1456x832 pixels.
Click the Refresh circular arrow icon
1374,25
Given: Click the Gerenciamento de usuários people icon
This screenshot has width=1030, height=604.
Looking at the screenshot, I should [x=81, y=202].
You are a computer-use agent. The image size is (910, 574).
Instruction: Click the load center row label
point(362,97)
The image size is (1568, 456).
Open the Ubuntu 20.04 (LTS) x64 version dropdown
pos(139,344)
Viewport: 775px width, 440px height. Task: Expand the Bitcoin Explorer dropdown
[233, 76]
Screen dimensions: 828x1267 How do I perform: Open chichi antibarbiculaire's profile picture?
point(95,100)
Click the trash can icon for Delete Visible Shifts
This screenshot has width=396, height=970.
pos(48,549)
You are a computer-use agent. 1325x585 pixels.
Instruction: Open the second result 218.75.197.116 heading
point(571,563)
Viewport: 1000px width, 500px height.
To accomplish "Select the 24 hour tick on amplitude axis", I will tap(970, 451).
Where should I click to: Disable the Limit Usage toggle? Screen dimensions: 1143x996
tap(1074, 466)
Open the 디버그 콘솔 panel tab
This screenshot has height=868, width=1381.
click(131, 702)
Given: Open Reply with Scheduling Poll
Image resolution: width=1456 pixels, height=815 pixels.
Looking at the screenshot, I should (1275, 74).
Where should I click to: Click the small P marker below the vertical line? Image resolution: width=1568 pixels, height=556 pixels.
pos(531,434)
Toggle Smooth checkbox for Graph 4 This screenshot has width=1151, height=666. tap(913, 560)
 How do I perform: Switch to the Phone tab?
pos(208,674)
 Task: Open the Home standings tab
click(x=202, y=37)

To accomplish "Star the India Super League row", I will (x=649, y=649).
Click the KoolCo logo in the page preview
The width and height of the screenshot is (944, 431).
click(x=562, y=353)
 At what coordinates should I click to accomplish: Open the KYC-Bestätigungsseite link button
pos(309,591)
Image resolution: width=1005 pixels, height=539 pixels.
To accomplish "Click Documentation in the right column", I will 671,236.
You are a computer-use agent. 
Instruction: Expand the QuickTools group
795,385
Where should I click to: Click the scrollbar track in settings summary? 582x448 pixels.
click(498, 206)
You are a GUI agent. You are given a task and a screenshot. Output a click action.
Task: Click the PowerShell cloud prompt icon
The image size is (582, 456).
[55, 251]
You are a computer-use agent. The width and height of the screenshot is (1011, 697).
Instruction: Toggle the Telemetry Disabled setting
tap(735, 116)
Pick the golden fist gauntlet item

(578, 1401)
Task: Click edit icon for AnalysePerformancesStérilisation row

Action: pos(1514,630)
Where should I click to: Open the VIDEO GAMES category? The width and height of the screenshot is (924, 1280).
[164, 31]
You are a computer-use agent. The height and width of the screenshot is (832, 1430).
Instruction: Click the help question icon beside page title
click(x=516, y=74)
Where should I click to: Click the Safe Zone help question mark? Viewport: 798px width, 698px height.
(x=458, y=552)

──────────

Wat wordt verwacht -
Typ de regels van de items letterlijk over, beginnend bij de regel met "You are a computer-use agent. The image" en eindigend bij de regel met "pos(48,549)". Beide regels horen erbij.

Antwoord op oefening -
You are a computer-use agent. The image size is (910, 574).
Instruction: Click the load center row label
point(362,97)
The image size is (1568, 456).
Open the Ubuntu 20.04 (LTS) x64 version dropdown
pos(139,344)
Viewport: 775px width, 440px height. Task: Expand the Bitcoin Explorer dropdown
[233, 76]
Screen dimensions: 828x1267 How do I perform: Open chichi antibarbiculaire's profile picture?
point(95,100)
Click the trash can icon for Delete Visible Shifts
This screenshot has width=396, height=970.
pos(48,549)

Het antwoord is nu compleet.